America Ponds: a counter-tour of Crab Orchard National Wildlife Refuge

America Ponds: a counter-tour of Crab Orchard National Wildlife Refuge

Carbondale
Despite the sparkling clarity of Devil’s Kitchen Lake, the seasonal influx of wintering geese, and the hushed serenity of its wilderness area, Crab Orchard National Wildlife Refuge is anything but unspoiled nature. Located in southernmost Illinois, the Refuge is the result of a half-century of economic development efforts directed at this sparsely populated, rural part of the state. Its three lakes were designed and built by the Works Progress Administration in the 1930s, and the Refuge itself was established in 1947 on the site of a shuttered US Army munitions plant.
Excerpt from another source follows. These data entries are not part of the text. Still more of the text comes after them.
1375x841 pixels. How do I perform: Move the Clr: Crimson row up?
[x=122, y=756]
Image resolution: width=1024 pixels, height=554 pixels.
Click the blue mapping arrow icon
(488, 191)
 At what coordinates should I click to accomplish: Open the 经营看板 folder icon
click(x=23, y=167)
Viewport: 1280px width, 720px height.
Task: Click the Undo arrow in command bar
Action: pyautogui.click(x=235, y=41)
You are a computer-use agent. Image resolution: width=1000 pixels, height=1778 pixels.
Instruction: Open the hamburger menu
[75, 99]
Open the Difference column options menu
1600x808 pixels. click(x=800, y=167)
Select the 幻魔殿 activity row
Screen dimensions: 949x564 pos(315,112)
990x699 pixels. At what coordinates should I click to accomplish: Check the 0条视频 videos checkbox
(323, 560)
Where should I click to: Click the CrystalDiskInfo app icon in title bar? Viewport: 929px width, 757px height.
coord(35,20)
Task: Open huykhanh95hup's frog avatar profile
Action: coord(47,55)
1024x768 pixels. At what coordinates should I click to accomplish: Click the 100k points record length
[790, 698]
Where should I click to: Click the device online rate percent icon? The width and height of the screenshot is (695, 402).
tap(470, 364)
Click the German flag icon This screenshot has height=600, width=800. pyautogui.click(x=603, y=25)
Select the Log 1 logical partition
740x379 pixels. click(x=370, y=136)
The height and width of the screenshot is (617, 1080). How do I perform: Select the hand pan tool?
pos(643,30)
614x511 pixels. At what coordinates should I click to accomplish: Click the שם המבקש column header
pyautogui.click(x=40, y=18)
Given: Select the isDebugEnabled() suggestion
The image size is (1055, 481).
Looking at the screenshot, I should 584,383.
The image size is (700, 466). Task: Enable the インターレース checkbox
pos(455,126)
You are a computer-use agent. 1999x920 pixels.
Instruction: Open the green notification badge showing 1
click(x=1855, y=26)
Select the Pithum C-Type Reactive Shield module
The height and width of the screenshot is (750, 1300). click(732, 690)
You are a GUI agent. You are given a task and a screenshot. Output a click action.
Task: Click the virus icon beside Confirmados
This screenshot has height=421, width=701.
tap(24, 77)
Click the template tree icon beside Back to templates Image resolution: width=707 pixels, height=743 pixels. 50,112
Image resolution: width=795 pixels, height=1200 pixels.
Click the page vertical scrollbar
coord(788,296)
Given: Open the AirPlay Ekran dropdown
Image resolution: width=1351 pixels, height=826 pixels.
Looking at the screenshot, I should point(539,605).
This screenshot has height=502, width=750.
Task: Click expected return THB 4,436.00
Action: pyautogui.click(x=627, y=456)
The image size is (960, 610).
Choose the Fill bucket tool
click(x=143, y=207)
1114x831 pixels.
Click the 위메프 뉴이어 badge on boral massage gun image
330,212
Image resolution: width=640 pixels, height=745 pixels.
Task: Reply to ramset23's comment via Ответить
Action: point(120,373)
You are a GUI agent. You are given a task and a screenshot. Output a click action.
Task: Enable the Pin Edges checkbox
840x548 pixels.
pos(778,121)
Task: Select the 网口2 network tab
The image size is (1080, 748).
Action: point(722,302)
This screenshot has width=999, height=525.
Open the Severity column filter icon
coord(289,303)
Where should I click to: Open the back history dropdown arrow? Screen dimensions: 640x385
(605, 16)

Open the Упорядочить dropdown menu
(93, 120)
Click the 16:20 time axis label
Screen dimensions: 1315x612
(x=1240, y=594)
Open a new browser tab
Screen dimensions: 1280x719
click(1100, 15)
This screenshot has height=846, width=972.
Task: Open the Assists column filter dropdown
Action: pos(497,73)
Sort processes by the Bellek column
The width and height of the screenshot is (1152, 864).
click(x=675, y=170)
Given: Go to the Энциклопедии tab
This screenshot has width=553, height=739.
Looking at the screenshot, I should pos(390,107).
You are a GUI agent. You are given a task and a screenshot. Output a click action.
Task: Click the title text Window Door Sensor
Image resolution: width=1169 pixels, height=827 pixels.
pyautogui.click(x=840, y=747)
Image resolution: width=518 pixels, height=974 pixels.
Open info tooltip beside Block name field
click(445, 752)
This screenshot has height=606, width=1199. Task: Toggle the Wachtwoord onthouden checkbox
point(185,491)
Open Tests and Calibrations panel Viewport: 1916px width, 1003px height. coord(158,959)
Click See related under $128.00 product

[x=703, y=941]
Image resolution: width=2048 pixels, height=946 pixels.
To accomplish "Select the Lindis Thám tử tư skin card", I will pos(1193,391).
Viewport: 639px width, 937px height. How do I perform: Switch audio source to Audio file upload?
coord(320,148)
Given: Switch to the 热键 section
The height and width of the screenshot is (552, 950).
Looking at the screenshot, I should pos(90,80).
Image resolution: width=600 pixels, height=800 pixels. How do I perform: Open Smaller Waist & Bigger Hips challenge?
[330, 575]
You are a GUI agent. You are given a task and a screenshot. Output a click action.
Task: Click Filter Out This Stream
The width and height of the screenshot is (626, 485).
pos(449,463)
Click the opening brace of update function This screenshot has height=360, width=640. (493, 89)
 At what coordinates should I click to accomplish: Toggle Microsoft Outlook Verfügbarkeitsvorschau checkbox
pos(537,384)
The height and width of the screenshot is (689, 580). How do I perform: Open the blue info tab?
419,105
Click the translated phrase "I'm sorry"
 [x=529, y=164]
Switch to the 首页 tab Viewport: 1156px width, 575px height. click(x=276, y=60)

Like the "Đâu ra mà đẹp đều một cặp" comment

To help prop up the region’s economy, Crab Orchard’s mission includes playing host to industrial facilities, and companies producing everything from highlighters to high-caliber ammunition have taken up residence in the wildlife refuge. Fifty years of heavy manufacturing have taken a heavy toll on the place. Since the 1980s, Crab Orchard has been on the Environmental Protection Agency’s National Priorities List — better known as Superfund — which outlines and monitors a clean-up process for the most severely contaminated sites in the United States. Rather than concealing Crab Orchard’s resolutely cultural and political existence, this tour highlights it. Crab Orchard is a place where our most romantic feelings about nature collide with the reality of near-total human engineering, where long-forgotten histories are rediscovered through uncanny coincidence, and where the peace we feel on the trail is belied by the wars this place has helped to fight. Traveling here is an invitation to think through complexity, to feel our way through contradiction, and to come up with a concept more honest and useful than ‘nature’ to describe the myriad ways we exist with and within the non-human world.